- DATA TO EXAMINE -
=======

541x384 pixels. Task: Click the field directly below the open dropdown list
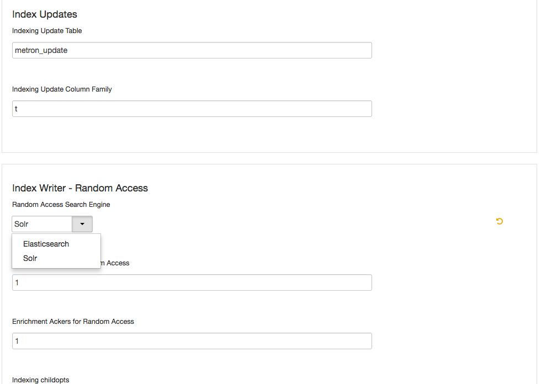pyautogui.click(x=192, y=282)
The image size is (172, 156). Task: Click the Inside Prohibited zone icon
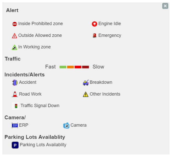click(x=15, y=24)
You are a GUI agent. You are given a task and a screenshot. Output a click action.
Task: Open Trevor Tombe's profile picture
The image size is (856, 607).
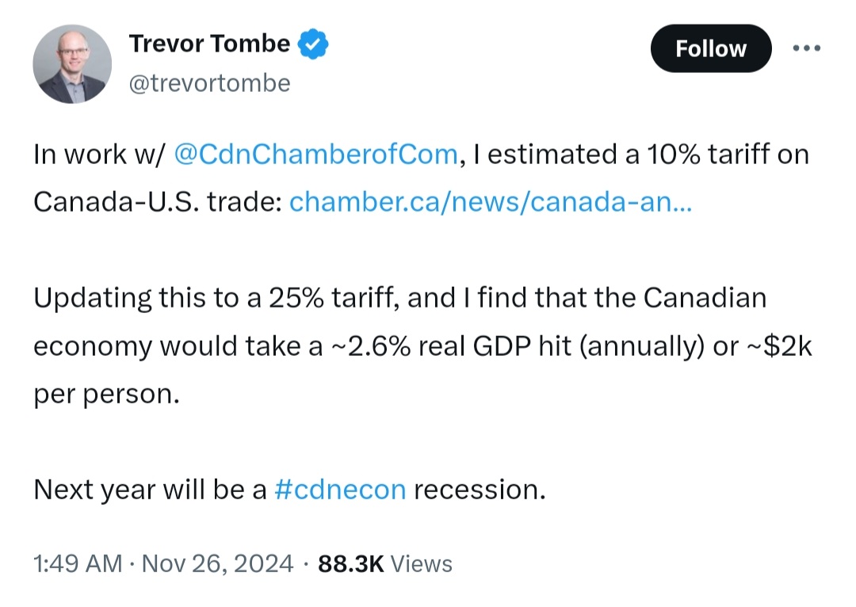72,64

=======

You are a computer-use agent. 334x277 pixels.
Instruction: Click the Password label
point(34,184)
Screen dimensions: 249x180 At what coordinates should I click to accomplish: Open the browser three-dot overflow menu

=======

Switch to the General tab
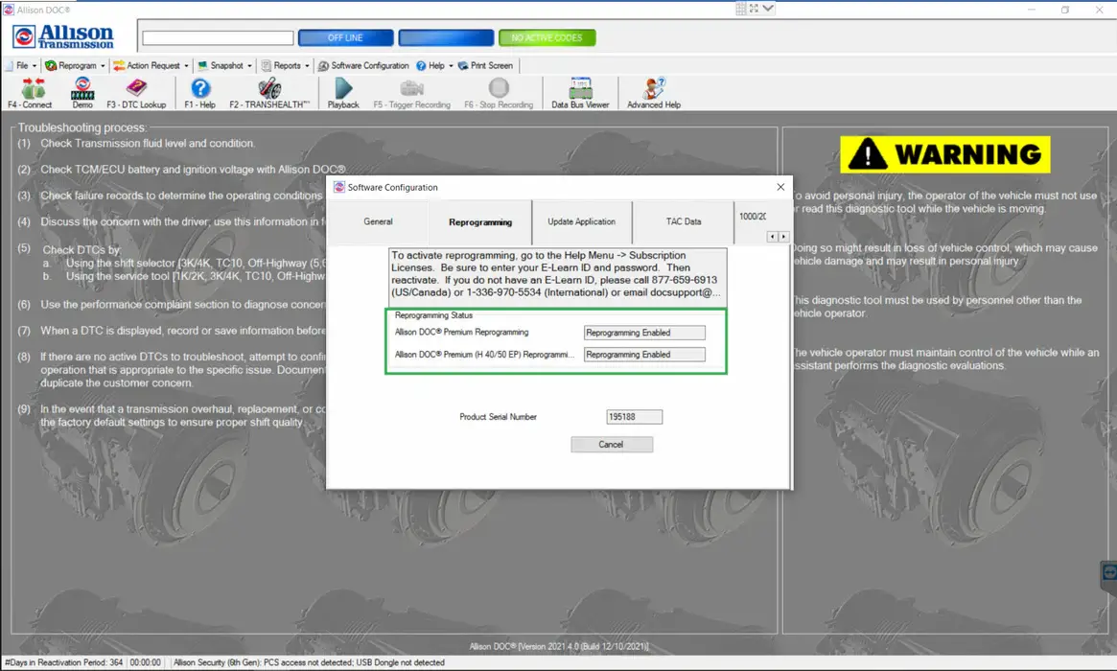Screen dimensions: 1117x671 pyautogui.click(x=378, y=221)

=======

- EXERCISE DESCRIPTION -
Copy each line of the records that contains the word "agent".

- SOLVED EXERCISE -
You are a GUI agent. You are given a task and a screenshot. Output a click action.
You are a computer-use agent. 334x277 pixels.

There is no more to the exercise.